#### Page extract

Cadel’s new preface reflects on cycling – and life – 10 years after his famous Tour de France victory.
It’s been six years since Cadel’s final pro race – the inaugural Cadel Evans Great Ocean Road Race in 2015. In that time the art of cycling has changed dramatically, while the COVID-19 pandemic has stamped new trends on the sport.
Cadel explains his passion for following the pro peloton now from the comfort of his family home in Stabio, Switzerland, his love of recreational cycling, the Australian riders he admires most and where his journey all began.
“I hope the book is still something for people who have come to the sport recently. While my own perspective of the sport has changed and cycling has changed – my story remains the same,” he says.
“Except now, I have two more boys! I still keep busy like when I was racing, but now my life is organised around the Great Ocean Road Race, my family and other cycling events I do with BMC.”
Read this excerpt from the 2021 edition of CADEL EVANS: The Art of Cycling – available now in your favourite bookstore and online.
It’s been a long journey from the 14-year-old with big dreams to now, 30 years later. But I still go out on my bike with the same enthusiasm. The thoughts in my head are not so much about future dreams as they once were – Could I be a pro? Could I make it? Now, with most of those boxes ticked, the painful moments have faded away and the great moments have maybe got a little exaggerated. But the good and not-so good moments stay with me, as lessons, as character-building experiences, as the road that led me to where and who I am today: from a young hopeful kid who started riding a tired old MTB on the trails in Kinglake National Park to a father, a middle-aged man (yes, often in lycra), a race organiser, an ex-athlete, who rides on the Great Ocean Road and through the southern Swiss mountains.

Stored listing
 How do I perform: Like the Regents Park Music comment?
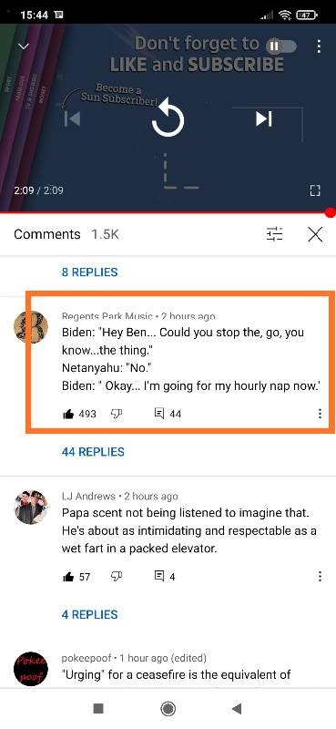pyautogui.click(x=68, y=414)
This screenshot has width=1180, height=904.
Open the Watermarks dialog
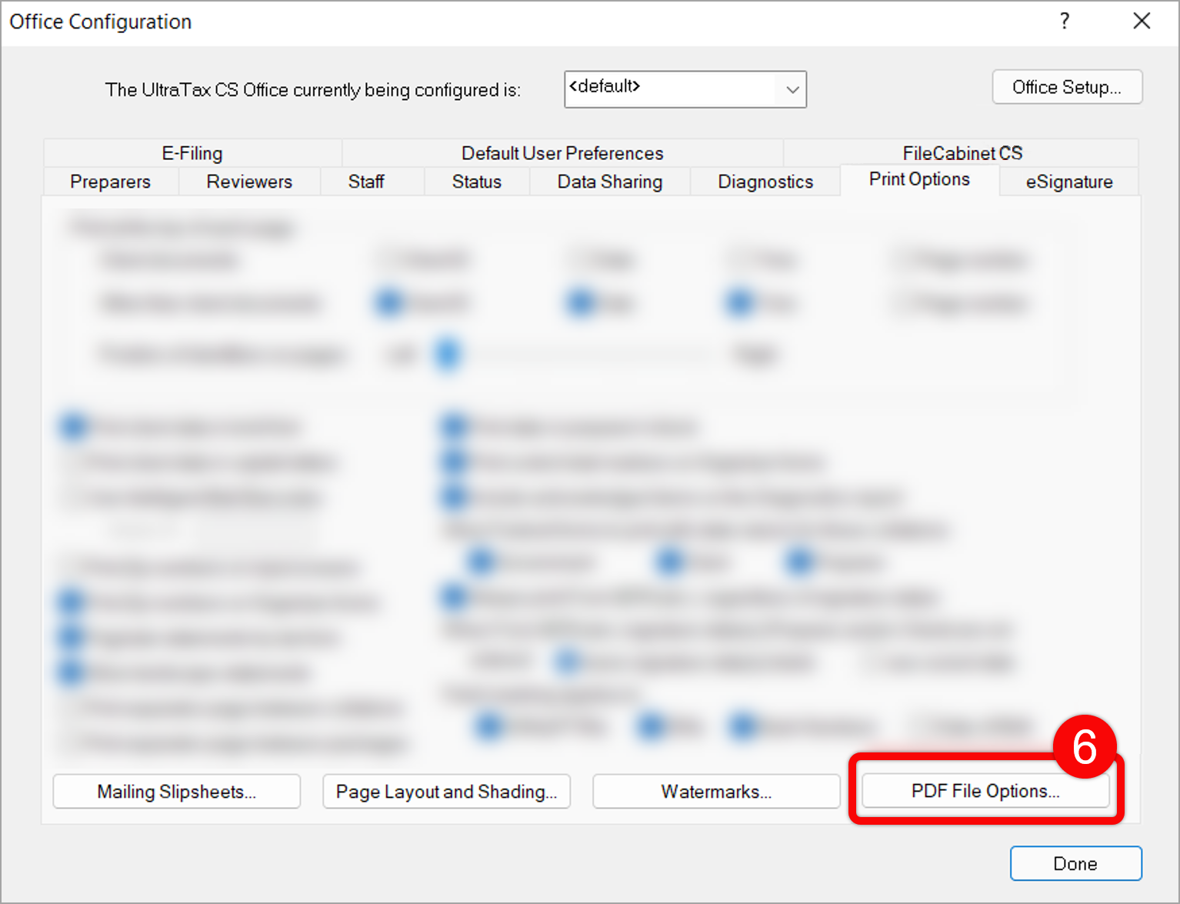click(x=716, y=792)
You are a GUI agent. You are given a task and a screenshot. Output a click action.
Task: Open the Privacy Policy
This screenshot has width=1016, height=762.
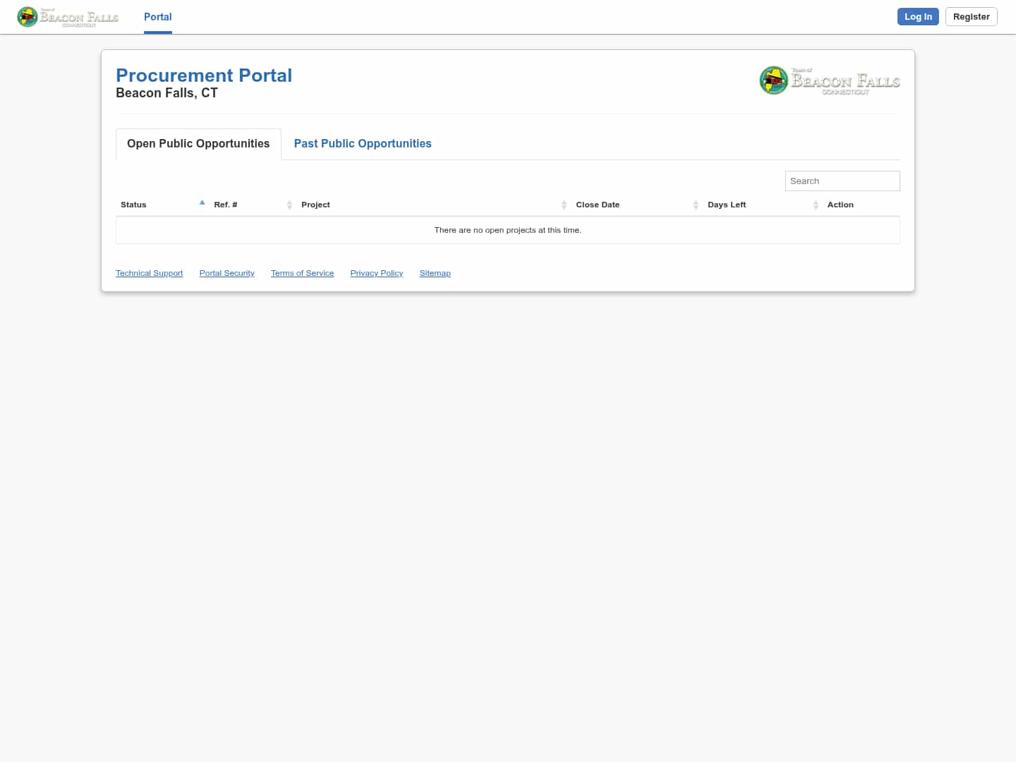coord(376,273)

#### Activity list
1. In the Cadel Evans page extract, where is Cadel's family home?
2. In the Cadel Evans page extract, rewrite the passage between "Cadel’s new preface" and "on the sport.", inclusive, putting "sharply" in place of "dramatically".
3. Go on with the Cadel Evans page extract after its final sentence.

#### Answers for the exercise
1. Stabio, Switzerland.

2.
Cadel’s new preface reflects on cycling – and life – 10 years after his famous Tour de France victory.
It’s been six years since Cadel’s final pro race – the inaugural Cadel Evans Great Ocean Road Race in 2015. In that time the art of cycling has changed sharply, while the COVID-19 pandemic has stamped new trends on the sport.

3.
Some things have changed but my love for riding has not waned one bit. Out riding, I can reflect on the advice of some of the best coaches of my time, my own broad experience, as well as an overload of information from online resources and on-bike technology telling me how good I am or, more importantly, how good I am not. Now, it is not so much about being better than I was yesterday, but reflecting on other aspects of life, problem solving, disconnecting, insulating myself from unwanted distractions, and being open to natural surroundings while maintaining a healthy level of fitness and wellbeing.
The feeling of freedom and liberty I get on the bike is still the same exhilaration that I remember the first time, some 40 years ago, when I managed to start off myself without someone pushing me. I am guessing my dad, who was present, would have seen a much prouder grin on my face than I outwardly portray now, but inside the feelings are the same as they were in that unknown, uncleared patch of virgin bush in Upper Corindi.
From that little boy with a dream, those two wheels took me so much further than I ever dreamed. And for that I am forever grateful.
As I reflect on this journey, if I was to choose a song to best describe my cycling career I would choose ‘Holy Grail’ by my friends from Hunters & Collectors. They say it so much better than I can:
Seeking fortune and glory
It’s a short song, but it’s a
Hell of a story, when you
Spend your lifetime trying to get
Your hands on the Holy Grail.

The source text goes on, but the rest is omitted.